Saved entries:
------------------------------------------------------------
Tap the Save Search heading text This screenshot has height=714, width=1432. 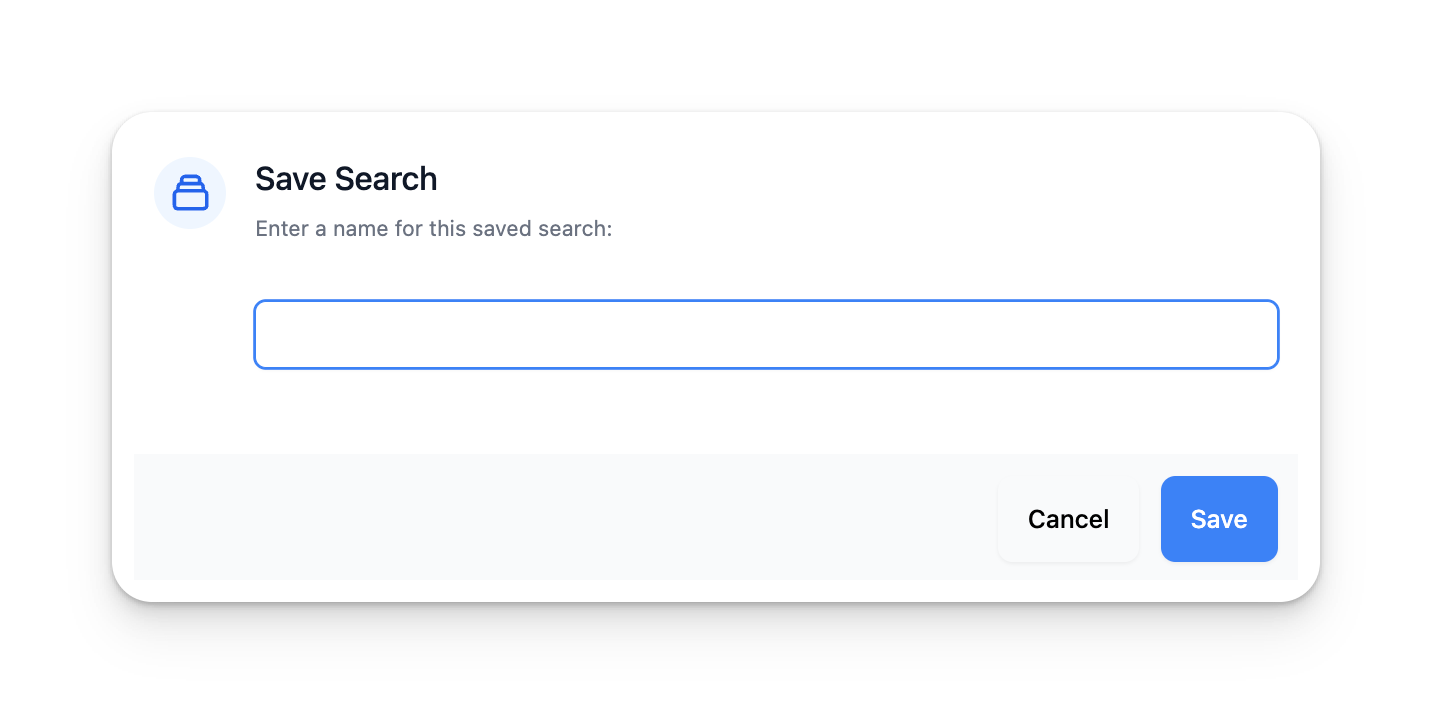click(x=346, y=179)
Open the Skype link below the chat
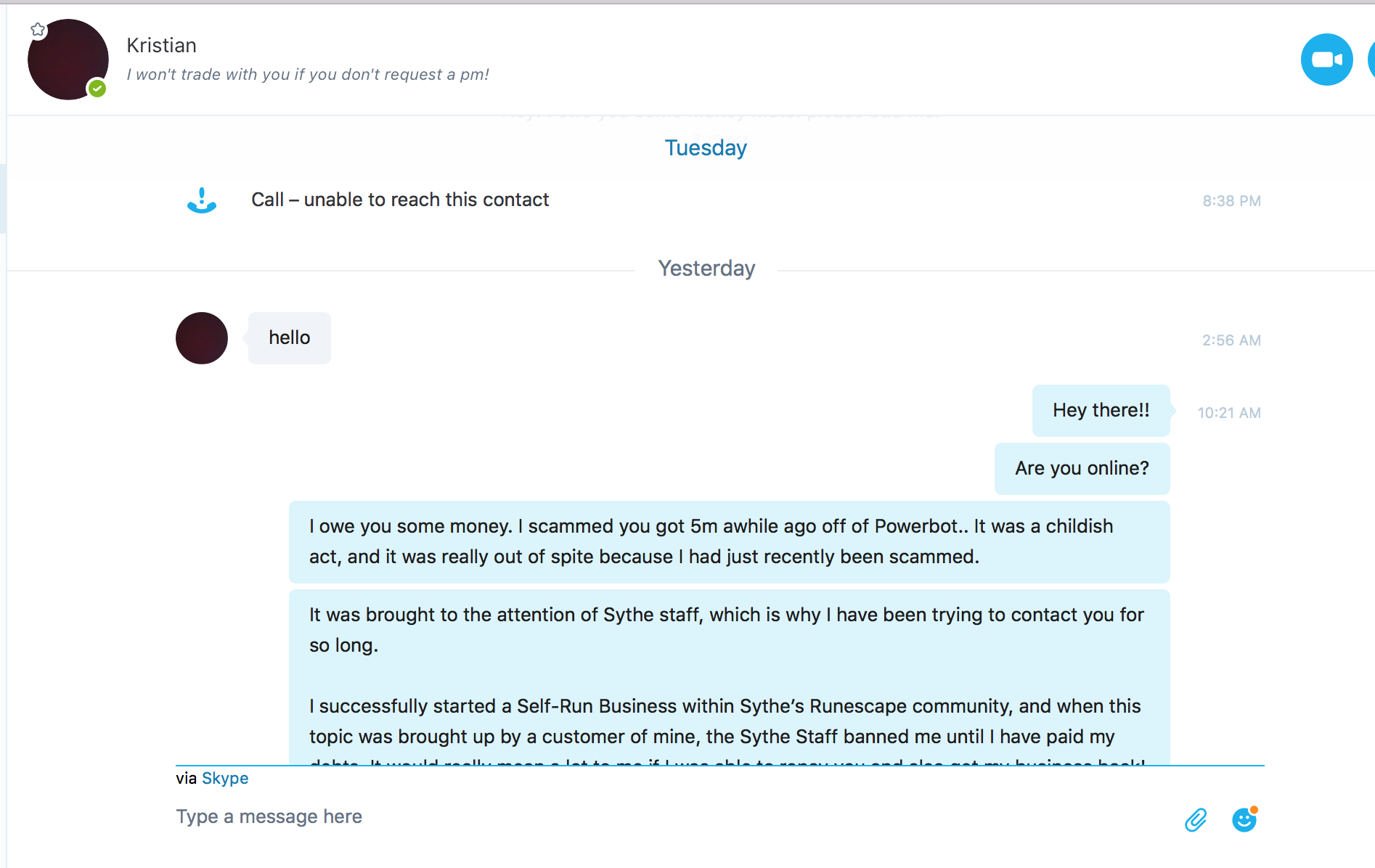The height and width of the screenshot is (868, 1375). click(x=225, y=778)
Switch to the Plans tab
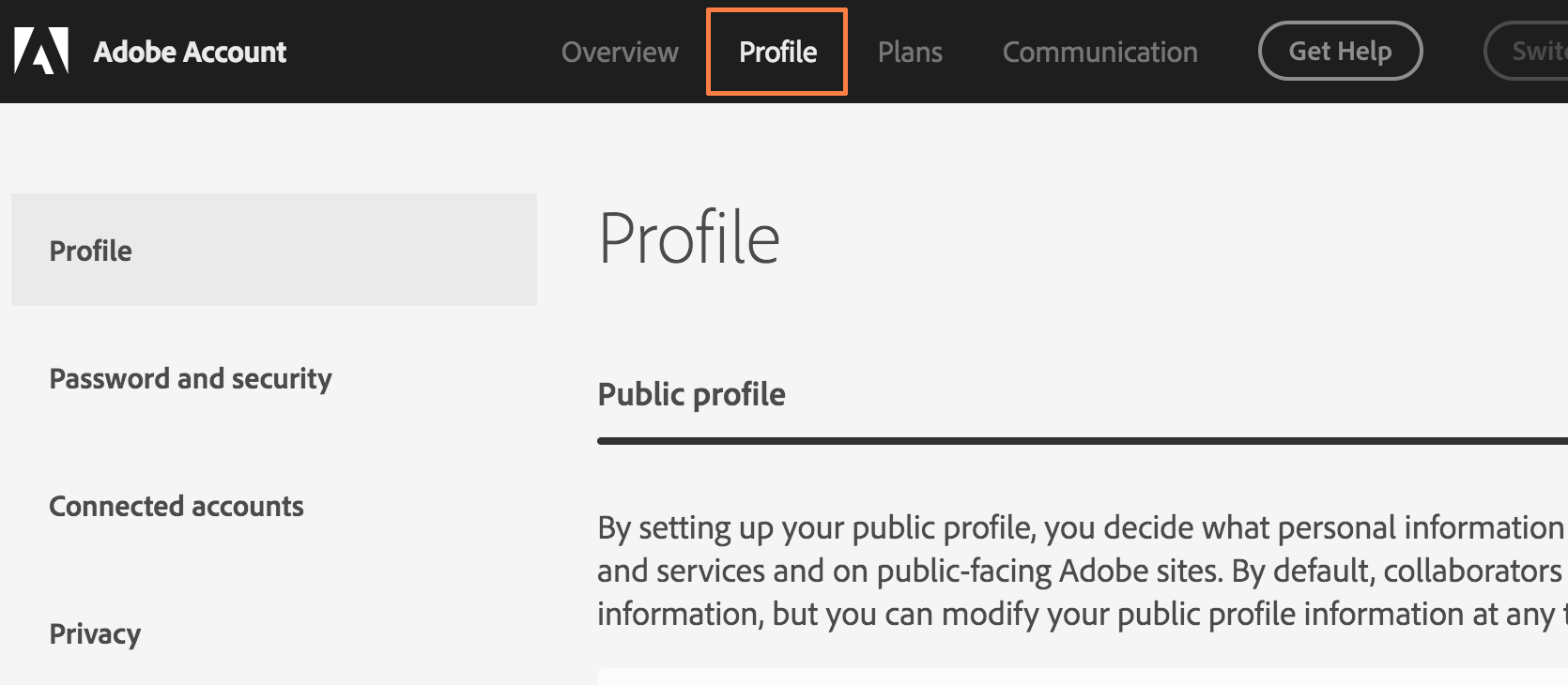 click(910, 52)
------------------------------------------------------------
**Work required**
With the pictures left out, write out exactly the lines from the line containing "Open the Skype link below the chat" through the last line of the entries above, both ends included, and no others.

**Task answer**
Open the Skype link below the chat
The height and width of the screenshot is (868, 1375). click(x=225, y=778)
Switch to the Plans tab
 click(910, 52)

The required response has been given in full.